WRITTEN REQUEST >> Copy out each line of the records below with no changes.

ENTRIES PROVIDED >>
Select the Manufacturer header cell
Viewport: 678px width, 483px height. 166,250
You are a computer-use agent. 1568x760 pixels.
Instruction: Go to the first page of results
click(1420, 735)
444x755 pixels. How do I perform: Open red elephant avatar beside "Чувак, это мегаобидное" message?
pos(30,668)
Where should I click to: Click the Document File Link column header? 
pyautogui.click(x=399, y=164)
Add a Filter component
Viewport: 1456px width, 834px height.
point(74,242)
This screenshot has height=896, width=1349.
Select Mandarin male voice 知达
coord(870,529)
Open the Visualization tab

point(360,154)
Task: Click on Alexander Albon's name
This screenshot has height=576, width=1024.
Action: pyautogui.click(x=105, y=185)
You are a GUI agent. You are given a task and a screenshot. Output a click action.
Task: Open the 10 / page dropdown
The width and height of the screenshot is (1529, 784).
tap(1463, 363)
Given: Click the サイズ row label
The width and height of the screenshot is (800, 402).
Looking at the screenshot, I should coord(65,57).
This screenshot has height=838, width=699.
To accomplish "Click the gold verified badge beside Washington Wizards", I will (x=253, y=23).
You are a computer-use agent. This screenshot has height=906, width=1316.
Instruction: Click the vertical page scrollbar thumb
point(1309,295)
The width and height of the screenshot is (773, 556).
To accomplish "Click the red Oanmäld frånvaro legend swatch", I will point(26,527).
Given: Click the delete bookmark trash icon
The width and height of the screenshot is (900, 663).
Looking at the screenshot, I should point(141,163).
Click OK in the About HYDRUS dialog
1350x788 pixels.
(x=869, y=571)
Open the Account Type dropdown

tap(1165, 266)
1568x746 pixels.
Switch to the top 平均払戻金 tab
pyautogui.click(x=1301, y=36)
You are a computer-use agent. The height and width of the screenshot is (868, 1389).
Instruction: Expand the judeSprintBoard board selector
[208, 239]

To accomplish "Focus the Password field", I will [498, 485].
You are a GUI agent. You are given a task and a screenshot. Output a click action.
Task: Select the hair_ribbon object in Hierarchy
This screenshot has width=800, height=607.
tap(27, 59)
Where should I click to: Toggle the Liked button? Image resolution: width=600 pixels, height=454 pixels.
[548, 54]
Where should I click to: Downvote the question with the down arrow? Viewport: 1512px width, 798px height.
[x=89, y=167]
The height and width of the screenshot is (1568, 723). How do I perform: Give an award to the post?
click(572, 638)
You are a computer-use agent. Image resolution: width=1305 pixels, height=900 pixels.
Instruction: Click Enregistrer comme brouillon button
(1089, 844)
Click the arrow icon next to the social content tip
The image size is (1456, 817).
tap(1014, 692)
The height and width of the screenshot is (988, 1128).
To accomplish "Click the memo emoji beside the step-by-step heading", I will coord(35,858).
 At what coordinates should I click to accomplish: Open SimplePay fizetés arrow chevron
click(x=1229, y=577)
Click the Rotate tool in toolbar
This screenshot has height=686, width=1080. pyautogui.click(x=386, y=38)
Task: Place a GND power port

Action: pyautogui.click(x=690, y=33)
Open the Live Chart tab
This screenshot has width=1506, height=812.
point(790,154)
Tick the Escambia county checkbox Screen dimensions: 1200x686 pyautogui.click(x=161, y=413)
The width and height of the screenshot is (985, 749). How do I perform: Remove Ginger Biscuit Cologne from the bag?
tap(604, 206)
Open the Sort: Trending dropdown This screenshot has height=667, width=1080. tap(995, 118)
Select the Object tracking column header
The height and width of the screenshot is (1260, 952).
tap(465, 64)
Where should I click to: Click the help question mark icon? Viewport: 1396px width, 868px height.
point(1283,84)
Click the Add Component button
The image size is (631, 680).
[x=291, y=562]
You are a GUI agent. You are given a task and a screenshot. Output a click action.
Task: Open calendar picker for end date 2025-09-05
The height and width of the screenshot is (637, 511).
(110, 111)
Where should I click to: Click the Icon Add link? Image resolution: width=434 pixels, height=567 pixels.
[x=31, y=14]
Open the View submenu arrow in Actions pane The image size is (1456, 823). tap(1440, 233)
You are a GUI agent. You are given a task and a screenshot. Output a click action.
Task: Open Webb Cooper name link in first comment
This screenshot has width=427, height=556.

COMPLETE RESPONSE >>
Select the Manufacturer header cell
Viewport: 678px width, 483px height. 166,250
You are a computer-use agent. 1568x760 pixels.
Instruction: Go to the first page of results
click(1420, 735)
444x755 pixels. How do I perform: Open red elephant avatar beside "Чувак, это мегаобидное" message?
pos(30,668)
Where should I click to: Click the Document File Link column header? 
pyautogui.click(x=399, y=164)
Add a Filter component
Viewport: 1456px width, 834px height.
point(74,242)
This screenshot has height=896, width=1349.
Select Mandarin male voice 知达
coord(870,529)
Open the Visualization tab

point(360,154)
Task: Click on Alexander Albon's name
This screenshot has height=576, width=1024.
Action: pyautogui.click(x=105, y=185)
You are a GUI agent. You are given a task and a screenshot. Output a click action.
Task: Open the 10 / page dropdown
The width and height of the screenshot is (1529, 784).
tap(1463, 363)
Given: Click the サイズ row label
The width and height of the screenshot is (800, 402).
Looking at the screenshot, I should coord(65,57).
This screenshot has height=838, width=699.
To accomplish "Click the gold verified badge beside Washington Wizards", I will (x=253, y=23).
You are a computer-use agent. This screenshot has height=906, width=1316.
Instruction: Click the vertical page scrollbar thumb
point(1309,295)
The width and height of the screenshot is (773, 556).
To accomplish "Click the red Oanmäld frånvaro legend swatch", I will point(26,527).
Given: Click the delete bookmark trash icon
The width and height of the screenshot is (900, 663).
Looking at the screenshot, I should point(141,163).
Click OK in the About HYDRUS dialog
1350x788 pixels.
(x=869, y=571)
Open the Account Type dropdown

tap(1165, 266)
1568x746 pixels.
Switch to the top 平均払戻金 tab
pyautogui.click(x=1301, y=36)
You are a computer-use agent. The height and width of the screenshot is (868, 1389).
Instruction: Expand the judeSprintBoard board selector
[208, 239]

To accomplish "Focus the Password field", I will [498, 485].
You are a GUI agent. You are given a task and a screenshot. Output a click action.
Task: Select the hair_ribbon object in Hierarchy
This screenshot has width=800, height=607.
tap(27, 59)
Where should I click to: Toggle the Liked button? Image resolution: width=600 pixels, height=454 pixels.
[548, 54]
Where should I click to: Downvote the question with the down arrow? Viewport: 1512px width, 798px height.
[x=89, y=167]
The height and width of the screenshot is (1568, 723). How do I perform: Give an award to the post?
click(572, 638)
You are a computer-use agent. Image resolution: width=1305 pixels, height=900 pixels.
Instruction: Click Enregistrer comme brouillon button
(1089, 844)
Click the arrow icon next to the social content tip
The image size is (1456, 817).
tap(1014, 692)
The height and width of the screenshot is (988, 1128).
To accomplish "Click the memo emoji beside the step-by-step heading", I will coord(35,858).
 At what coordinates should I click to accomplish: Open SimplePay fizetés arrow chevron
click(x=1229, y=577)
Click the Rotate tool in toolbar
This screenshot has height=686, width=1080. pyautogui.click(x=386, y=38)
Task: Place a GND power port

Action: pyautogui.click(x=690, y=33)
Open the Live Chart tab
This screenshot has width=1506, height=812.
point(790,154)
Tick the Escambia county checkbox Screen dimensions: 1200x686 pyautogui.click(x=161, y=413)
The width and height of the screenshot is (985, 749). How do I perform: Remove Ginger Biscuit Cologne from the bag?
tap(604, 206)
Open the Sort: Trending dropdown This screenshot has height=667, width=1080. tap(995, 118)
Select the Object tracking column header
The height and width of the screenshot is (1260, 952).
tap(465, 64)
Where should I click to: Click the help question mark icon? Viewport: 1396px width, 868px height.
point(1283,84)
Click the Add Component button
The image size is (631, 680).
[x=291, y=562]
You are a GUI agent. You are given a task and a screenshot. Output a click action.
Task: Open calendar picker for end date 2025-09-05
The height and width of the screenshot is (637, 511).
(110, 111)
Where should I click to: Click the Icon Add link? Image resolution: width=434 pixels, height=567 pixels.
[x=31, y=14]
Open the View submenu arrow in Actions pane The image size is (1456, 823). tap(1440, 233)
You are a GUI agent. You are given a task and a screenshot. Output a click action.
Task: Open Webb Cooper name link in first comment
This screenshot has width=427, height=556.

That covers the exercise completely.